# [What to produce]
Retype each entry exactly. Skip any pictures.

# [Materials provided]
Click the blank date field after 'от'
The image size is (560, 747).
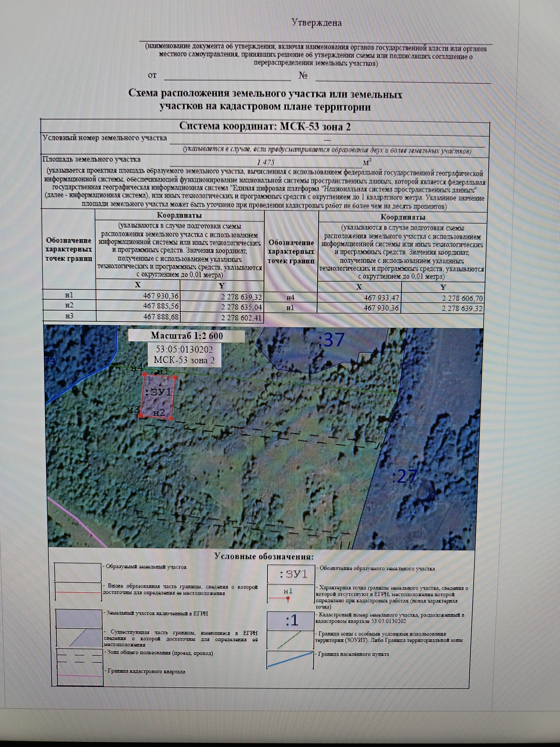pos(228,76)
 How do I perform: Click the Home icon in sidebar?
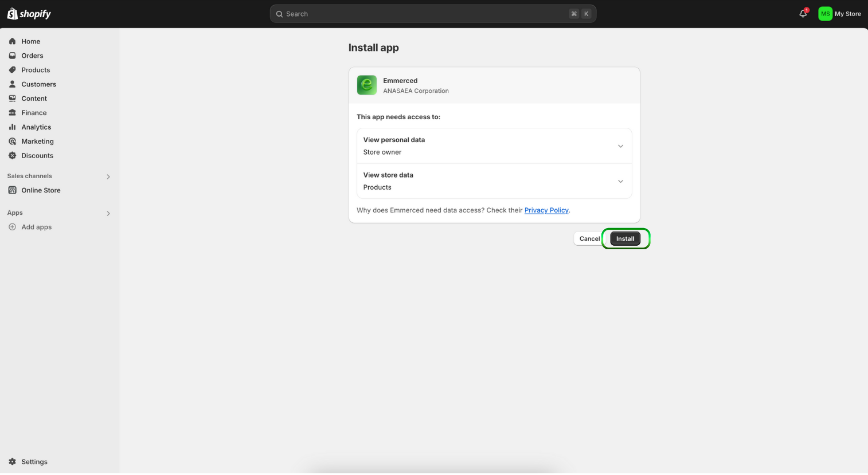(x=13, y=41)
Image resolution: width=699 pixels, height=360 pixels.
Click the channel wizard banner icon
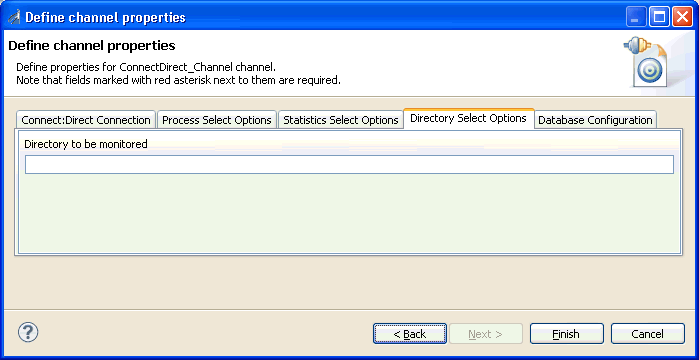646,62
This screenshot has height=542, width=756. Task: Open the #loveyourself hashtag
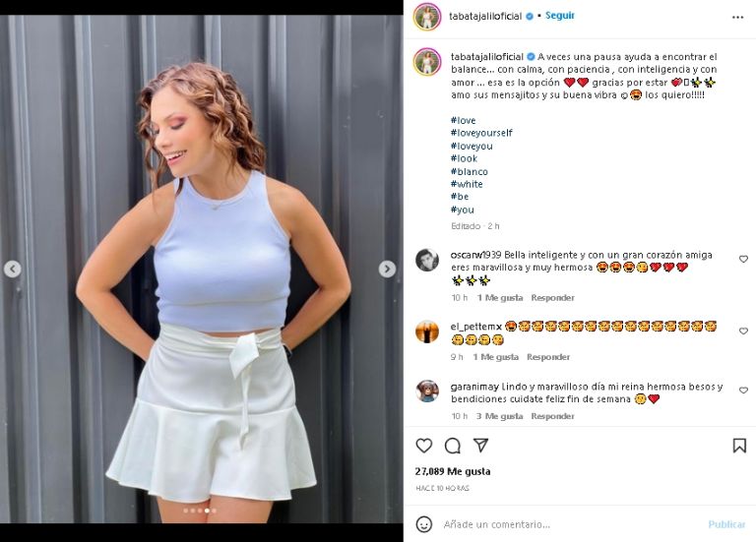(481, 133)
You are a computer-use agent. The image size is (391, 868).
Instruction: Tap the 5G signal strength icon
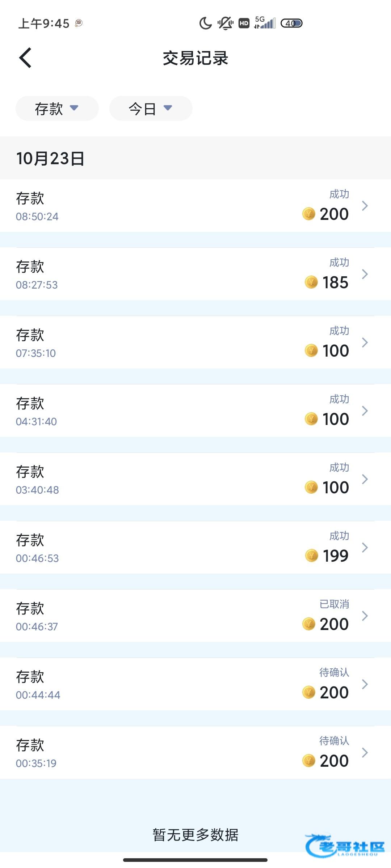(x=265, y=23)
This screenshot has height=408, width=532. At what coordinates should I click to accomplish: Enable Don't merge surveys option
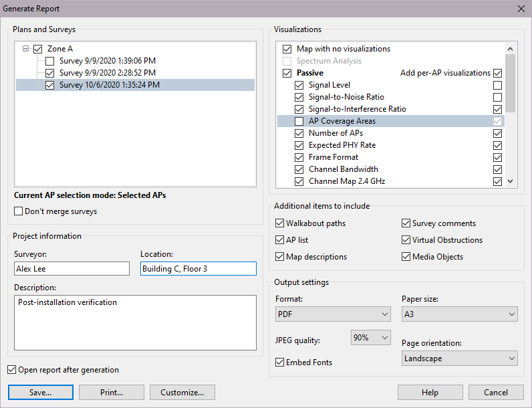tap(19, 211)
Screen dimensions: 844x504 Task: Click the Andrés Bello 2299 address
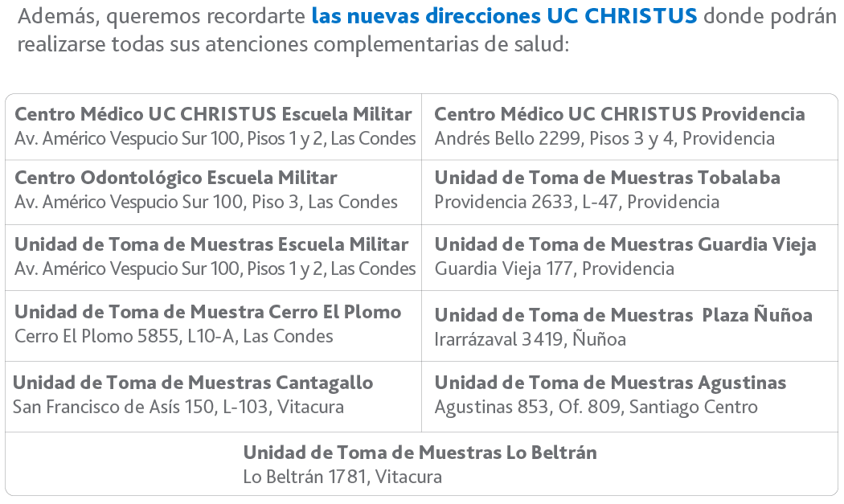pos(604,138)
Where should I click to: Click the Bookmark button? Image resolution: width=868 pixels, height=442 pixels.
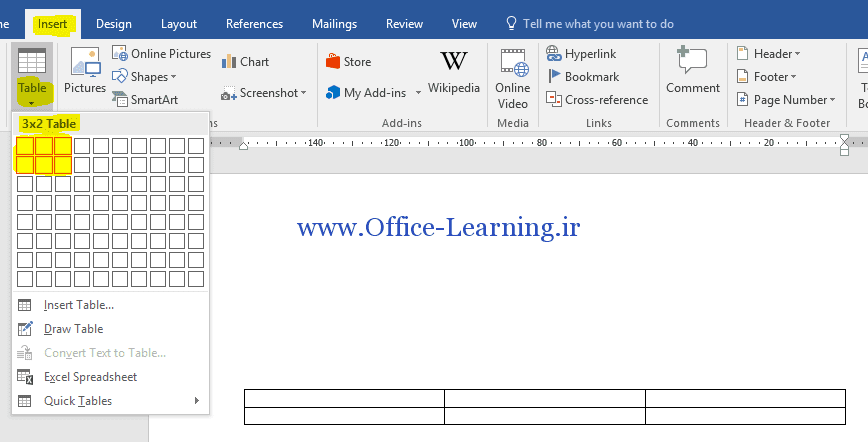[583, 76]
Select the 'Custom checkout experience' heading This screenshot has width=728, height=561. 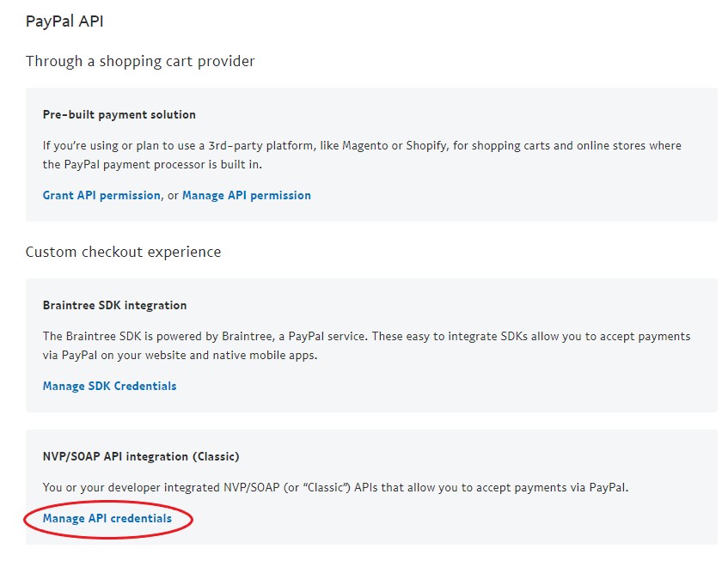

# [Answer to this exercise]
Click the blank date field after 'от'
The image size is (560, 747).
pos(228,76)
 How do I perform: Click the Home icon in sidebar?
(x=13, y=41)
Image resolution: width=699 pixels, height=360 pixels.
Click the channel wizard banner icon
646,62
This screenshot has height=542, width=756. Task: Open the #loveyourself hashtag
(481, 133)
You are a computer-use agent. The image size is (391, 868).
Instruction: Tap the 5G signal strength icon
(x=265, y=23)
This screenshot has height=408, width=532. At what coordinates should I click to accomplish: Enable Don't merge surveys option
tap(19, 211)
Screen dimensions: 844x504 Task: Click the Andrés Bello 2299 address
pos(604,138)
Where should I click to: Click the Bookmark button? Image resolution: width=868 pixels, height=442 pixels.
[583, 76]
Select the 'Custom checkout experience' heading This screenshot has width=728, height=561. 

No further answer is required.